▸ DIRECTIONS FOR THIS TASK
Write out, character for character, the stretch of rows from the start through the line containing "center [144, 226].".

▸ EXERCISE DATA

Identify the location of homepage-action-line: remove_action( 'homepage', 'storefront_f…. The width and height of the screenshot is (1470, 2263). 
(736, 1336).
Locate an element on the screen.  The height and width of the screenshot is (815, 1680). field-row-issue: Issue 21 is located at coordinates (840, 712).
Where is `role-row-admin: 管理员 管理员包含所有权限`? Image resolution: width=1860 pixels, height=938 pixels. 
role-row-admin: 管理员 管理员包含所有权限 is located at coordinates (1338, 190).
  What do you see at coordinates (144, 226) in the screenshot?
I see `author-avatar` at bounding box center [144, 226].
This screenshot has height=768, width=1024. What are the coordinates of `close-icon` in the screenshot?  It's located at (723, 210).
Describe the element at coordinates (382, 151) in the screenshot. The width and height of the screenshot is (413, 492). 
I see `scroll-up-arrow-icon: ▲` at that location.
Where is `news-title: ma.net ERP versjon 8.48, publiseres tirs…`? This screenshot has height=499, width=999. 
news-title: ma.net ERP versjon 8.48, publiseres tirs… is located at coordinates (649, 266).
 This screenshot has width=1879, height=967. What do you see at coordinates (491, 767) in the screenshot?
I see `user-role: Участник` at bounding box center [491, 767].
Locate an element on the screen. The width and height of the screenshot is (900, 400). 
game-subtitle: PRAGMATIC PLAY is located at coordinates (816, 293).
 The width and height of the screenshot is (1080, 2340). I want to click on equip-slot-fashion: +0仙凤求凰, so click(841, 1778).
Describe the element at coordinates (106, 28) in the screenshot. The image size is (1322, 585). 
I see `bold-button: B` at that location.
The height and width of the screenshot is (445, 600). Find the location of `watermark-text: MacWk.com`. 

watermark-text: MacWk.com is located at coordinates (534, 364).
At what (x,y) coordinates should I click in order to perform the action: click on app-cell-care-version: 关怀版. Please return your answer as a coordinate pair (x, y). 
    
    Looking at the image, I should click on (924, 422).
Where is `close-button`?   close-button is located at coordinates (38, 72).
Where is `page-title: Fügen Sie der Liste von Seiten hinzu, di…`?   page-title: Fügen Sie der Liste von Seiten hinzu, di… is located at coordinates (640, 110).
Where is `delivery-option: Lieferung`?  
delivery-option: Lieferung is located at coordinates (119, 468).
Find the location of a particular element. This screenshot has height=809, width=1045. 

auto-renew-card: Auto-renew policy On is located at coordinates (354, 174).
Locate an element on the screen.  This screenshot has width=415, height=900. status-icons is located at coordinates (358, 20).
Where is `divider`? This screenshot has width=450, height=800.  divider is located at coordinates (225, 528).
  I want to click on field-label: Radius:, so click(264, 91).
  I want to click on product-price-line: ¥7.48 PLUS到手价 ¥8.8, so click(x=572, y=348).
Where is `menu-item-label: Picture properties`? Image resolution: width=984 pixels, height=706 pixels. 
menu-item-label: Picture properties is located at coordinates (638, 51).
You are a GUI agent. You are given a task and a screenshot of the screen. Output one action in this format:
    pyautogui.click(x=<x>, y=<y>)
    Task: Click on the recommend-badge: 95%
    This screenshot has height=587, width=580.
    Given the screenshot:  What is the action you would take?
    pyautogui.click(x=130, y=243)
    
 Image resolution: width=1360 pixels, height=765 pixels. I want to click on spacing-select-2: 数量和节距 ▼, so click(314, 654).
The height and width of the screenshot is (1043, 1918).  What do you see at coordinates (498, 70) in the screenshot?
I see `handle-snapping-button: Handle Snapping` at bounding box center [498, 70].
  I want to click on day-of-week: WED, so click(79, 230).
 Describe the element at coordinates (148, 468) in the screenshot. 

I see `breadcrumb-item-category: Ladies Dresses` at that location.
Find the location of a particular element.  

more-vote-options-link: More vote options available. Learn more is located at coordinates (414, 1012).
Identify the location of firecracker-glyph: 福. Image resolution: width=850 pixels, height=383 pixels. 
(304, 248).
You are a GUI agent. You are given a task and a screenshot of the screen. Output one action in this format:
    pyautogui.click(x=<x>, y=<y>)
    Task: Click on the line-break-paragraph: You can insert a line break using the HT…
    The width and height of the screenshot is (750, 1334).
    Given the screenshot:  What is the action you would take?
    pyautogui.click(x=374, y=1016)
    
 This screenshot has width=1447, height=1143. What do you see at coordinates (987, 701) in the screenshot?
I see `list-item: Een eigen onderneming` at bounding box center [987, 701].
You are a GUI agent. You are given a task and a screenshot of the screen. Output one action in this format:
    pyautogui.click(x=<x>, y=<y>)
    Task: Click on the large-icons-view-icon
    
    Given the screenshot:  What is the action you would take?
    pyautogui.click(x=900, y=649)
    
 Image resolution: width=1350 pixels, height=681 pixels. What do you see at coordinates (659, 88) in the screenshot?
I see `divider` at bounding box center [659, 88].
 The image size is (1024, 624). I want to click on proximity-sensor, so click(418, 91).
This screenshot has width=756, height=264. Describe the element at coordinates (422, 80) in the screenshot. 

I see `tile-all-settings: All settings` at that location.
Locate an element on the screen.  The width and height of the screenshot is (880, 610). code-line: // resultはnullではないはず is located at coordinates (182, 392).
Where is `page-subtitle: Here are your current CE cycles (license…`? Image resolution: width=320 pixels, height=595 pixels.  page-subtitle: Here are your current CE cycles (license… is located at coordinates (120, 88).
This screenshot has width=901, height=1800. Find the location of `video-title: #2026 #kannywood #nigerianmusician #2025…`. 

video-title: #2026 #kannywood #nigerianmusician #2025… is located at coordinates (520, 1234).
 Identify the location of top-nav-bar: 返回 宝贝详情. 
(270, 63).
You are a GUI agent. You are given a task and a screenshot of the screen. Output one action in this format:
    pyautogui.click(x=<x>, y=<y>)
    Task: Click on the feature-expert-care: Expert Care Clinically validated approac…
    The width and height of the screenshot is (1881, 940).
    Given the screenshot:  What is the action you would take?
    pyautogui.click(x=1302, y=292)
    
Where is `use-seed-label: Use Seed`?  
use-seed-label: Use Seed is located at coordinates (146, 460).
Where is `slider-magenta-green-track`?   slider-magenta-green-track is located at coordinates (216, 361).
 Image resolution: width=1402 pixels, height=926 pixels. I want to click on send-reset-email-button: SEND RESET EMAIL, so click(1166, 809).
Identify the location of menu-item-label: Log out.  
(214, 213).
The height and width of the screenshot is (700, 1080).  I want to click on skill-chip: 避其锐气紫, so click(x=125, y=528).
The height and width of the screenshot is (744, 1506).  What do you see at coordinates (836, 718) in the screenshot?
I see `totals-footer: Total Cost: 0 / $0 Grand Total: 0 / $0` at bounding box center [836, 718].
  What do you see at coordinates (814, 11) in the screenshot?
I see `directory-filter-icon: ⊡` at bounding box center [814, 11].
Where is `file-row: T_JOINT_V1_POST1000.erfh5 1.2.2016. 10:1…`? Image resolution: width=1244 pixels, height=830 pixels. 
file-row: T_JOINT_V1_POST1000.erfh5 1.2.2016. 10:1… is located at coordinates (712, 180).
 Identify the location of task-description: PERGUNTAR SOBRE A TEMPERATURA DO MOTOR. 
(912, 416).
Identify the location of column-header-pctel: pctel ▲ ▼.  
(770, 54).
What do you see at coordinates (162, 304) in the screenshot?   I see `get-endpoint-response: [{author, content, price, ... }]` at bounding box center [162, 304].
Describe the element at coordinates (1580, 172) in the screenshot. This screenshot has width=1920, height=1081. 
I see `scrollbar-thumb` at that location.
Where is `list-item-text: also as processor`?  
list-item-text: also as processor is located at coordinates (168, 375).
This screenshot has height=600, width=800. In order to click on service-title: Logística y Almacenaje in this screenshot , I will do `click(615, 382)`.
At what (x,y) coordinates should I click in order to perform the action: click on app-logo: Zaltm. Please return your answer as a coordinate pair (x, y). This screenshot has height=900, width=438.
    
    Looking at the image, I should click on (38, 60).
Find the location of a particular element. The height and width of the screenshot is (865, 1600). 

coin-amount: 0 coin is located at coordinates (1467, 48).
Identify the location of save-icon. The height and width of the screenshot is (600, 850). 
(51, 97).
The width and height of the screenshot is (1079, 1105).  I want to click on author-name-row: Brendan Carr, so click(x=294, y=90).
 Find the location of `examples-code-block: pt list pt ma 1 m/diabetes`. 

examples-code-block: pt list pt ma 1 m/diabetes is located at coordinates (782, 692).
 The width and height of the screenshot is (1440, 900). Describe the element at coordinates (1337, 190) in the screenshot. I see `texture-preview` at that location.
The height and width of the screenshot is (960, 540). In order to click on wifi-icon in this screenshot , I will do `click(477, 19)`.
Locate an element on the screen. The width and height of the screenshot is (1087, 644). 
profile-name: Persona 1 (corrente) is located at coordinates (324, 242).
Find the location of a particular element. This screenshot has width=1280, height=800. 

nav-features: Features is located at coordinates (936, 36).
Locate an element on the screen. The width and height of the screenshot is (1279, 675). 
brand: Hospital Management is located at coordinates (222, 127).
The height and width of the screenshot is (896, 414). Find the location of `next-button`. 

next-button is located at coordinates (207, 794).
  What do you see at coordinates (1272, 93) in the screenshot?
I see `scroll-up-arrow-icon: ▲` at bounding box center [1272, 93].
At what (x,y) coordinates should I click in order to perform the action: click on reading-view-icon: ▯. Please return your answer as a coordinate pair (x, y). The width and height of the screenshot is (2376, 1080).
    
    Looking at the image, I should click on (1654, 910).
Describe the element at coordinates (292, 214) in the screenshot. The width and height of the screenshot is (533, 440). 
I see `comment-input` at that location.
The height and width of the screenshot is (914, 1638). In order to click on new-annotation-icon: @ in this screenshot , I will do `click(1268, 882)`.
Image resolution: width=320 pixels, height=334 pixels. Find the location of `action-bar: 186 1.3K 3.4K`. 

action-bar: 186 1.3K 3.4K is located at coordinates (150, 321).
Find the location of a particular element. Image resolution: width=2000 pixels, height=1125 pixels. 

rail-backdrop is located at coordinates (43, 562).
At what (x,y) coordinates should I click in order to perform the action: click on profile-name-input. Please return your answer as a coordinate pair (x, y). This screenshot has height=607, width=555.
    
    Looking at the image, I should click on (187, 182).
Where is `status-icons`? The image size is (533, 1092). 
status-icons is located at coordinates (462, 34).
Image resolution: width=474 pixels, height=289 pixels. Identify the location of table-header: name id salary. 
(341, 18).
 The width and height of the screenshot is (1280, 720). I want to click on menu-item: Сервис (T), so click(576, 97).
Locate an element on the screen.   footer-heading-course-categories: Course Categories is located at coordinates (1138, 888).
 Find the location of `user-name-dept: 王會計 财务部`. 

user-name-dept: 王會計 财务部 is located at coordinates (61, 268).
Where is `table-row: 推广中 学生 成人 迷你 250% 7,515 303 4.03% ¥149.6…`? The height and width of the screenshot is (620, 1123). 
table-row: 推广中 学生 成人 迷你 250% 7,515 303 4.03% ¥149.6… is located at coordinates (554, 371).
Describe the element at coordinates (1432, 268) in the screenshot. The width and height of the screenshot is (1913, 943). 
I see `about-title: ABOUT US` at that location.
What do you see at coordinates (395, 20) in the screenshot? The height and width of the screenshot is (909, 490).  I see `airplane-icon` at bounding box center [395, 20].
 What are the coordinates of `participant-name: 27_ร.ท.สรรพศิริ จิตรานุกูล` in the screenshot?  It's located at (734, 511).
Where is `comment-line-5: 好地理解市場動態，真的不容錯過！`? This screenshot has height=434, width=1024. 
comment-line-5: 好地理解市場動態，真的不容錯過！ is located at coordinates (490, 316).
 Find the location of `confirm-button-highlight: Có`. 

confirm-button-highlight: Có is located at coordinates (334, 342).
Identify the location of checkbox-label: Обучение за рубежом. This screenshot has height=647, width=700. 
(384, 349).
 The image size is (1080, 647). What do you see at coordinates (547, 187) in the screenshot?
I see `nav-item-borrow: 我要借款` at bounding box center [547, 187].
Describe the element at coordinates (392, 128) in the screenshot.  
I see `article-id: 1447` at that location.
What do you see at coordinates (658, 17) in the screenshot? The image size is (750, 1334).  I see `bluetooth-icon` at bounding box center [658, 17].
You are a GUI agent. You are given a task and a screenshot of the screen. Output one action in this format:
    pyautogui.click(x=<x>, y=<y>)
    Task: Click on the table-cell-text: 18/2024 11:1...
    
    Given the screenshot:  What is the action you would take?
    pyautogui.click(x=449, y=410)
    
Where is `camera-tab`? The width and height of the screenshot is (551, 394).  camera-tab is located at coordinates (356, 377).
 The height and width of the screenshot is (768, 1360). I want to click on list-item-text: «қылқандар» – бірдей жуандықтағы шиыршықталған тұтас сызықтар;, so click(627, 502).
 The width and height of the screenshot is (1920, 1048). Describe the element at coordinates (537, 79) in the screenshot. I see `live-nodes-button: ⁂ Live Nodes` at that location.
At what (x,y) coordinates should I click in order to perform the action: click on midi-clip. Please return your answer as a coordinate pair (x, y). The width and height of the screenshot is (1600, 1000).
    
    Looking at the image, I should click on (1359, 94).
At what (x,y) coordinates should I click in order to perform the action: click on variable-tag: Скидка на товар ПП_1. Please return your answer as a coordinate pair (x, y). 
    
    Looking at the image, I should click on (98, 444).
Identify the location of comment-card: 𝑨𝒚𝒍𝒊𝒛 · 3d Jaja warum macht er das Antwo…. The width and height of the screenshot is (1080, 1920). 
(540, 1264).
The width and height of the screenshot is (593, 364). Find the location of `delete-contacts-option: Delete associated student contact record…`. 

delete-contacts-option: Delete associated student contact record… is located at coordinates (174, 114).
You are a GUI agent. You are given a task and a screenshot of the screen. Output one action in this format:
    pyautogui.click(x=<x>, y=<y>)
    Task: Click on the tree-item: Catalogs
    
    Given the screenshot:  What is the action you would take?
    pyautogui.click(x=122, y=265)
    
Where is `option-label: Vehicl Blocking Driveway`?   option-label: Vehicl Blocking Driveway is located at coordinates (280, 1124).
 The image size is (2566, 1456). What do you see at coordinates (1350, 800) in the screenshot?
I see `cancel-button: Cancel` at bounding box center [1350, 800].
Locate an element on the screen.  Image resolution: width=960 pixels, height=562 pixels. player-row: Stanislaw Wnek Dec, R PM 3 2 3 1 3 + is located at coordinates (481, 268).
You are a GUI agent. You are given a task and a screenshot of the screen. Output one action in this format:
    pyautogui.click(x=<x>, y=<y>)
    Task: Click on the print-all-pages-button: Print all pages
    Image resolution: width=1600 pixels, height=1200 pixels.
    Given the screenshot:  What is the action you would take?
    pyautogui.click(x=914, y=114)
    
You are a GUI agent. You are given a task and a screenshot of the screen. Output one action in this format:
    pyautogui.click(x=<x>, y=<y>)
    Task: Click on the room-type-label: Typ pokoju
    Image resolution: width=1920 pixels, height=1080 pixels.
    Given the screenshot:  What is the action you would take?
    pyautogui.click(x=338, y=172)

▸ OUTPUT
Identify the location of homepage-action-line: remove_action( 'homepage', 'storefront_f…. The width and height of the screenshot is (1470, 2263). 
(736, 1336).
Locate an element on the screen.  The height and width of the screenshot is (815, 1680). field-row-issue: Issue 21 is located at coordinates (840, 712).
Where is `role-row-admin: 管理员 管理员包含所有权限`? Image resolution: width=1860 pixels, height=938 pixels. 
role-row-admin: 管理员 管理员包含所有权限 is located at coordinates (1338, 190).
  What do you see at coordinates (144, 226) in the screenshot?
I see `author-avatar` at bounding box center [144, 226].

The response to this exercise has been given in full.